(Work order): The answer must be a single number: the count of lines in the listing that hold the string "next".
####################
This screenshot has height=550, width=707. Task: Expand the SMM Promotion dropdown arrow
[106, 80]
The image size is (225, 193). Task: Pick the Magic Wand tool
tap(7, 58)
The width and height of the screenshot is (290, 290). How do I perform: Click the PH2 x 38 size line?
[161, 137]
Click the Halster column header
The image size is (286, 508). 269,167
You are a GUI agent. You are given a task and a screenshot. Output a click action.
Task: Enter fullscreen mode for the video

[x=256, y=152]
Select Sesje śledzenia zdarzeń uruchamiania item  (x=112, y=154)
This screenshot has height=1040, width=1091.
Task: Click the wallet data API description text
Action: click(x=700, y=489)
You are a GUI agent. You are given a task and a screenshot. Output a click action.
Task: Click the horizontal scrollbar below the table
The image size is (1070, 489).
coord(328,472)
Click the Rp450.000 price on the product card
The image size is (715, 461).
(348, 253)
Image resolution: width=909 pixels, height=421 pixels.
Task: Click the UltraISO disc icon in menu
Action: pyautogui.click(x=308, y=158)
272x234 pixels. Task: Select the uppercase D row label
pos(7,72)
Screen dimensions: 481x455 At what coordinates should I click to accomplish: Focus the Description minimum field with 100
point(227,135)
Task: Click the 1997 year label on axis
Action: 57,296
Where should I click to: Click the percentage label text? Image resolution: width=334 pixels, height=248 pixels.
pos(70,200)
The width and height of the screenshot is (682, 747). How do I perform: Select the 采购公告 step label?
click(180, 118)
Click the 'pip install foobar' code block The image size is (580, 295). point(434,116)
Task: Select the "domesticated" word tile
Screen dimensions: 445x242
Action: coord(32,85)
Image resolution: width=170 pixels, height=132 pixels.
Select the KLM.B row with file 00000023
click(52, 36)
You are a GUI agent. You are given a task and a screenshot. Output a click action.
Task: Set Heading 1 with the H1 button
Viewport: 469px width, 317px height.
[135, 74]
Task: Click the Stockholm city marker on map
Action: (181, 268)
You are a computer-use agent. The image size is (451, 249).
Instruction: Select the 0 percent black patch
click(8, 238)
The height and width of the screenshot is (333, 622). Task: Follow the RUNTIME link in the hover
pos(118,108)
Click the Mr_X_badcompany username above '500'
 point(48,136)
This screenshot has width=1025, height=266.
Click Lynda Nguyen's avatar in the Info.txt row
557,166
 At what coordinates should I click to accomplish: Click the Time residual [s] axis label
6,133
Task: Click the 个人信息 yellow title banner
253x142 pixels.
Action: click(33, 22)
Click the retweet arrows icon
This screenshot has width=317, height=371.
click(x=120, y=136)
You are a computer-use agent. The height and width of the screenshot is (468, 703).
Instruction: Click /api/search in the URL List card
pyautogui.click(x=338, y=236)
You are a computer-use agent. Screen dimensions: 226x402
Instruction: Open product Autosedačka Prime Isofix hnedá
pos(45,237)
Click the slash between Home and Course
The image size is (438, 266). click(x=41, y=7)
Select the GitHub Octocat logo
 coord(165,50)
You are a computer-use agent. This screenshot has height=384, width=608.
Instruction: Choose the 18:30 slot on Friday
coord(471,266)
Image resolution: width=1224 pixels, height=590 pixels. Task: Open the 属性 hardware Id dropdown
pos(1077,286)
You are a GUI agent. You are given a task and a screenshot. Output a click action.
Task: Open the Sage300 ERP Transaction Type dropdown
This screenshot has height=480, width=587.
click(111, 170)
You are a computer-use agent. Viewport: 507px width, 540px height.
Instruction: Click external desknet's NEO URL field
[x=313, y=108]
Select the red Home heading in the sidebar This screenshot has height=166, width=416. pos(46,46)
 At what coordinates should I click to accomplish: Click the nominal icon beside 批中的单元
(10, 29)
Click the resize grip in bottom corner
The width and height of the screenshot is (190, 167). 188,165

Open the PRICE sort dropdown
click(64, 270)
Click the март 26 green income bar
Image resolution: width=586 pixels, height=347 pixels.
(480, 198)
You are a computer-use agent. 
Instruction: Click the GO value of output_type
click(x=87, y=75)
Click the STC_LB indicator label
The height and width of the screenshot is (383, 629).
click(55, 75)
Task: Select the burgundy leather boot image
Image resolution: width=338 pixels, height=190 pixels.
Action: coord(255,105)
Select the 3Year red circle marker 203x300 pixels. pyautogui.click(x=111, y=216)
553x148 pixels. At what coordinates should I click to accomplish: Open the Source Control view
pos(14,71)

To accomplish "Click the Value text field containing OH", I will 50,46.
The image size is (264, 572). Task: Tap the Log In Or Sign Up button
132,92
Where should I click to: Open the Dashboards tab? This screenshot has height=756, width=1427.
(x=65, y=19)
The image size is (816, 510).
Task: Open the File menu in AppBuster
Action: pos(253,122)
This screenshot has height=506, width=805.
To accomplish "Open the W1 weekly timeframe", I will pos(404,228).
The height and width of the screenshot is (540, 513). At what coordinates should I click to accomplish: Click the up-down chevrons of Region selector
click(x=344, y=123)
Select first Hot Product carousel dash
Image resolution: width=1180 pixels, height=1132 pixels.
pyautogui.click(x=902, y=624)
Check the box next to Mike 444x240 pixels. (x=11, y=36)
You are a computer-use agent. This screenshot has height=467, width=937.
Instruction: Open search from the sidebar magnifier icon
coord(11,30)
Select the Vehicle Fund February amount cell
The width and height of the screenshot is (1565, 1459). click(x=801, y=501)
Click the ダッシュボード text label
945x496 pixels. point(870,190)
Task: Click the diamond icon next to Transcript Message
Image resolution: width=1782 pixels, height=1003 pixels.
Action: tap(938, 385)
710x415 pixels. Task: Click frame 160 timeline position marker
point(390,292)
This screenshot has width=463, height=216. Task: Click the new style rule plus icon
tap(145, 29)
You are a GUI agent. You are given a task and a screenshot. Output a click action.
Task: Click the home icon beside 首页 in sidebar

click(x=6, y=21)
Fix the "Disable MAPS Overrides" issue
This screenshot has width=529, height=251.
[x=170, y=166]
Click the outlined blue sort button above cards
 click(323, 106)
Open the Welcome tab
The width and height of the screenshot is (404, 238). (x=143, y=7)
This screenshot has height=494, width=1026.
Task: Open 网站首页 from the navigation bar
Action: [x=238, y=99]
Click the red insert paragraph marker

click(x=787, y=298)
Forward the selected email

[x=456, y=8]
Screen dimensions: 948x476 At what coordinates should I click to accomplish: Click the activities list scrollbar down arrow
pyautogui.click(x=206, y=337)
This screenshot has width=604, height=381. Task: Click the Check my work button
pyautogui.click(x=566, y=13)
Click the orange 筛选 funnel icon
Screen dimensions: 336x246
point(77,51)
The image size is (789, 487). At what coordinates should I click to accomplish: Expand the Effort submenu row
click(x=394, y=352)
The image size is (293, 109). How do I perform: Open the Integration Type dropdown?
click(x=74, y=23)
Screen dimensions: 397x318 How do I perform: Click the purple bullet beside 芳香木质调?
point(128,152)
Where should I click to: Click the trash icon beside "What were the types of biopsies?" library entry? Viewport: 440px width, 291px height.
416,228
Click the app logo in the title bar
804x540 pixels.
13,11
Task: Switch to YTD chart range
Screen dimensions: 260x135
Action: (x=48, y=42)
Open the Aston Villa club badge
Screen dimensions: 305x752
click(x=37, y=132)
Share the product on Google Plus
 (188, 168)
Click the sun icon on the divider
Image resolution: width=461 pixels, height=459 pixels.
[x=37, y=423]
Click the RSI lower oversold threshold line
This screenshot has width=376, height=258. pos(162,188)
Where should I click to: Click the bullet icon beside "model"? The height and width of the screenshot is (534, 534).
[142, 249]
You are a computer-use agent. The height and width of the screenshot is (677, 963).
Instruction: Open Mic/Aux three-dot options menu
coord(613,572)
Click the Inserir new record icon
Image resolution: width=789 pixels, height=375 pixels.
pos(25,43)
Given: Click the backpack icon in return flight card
####################
(Solution below): 2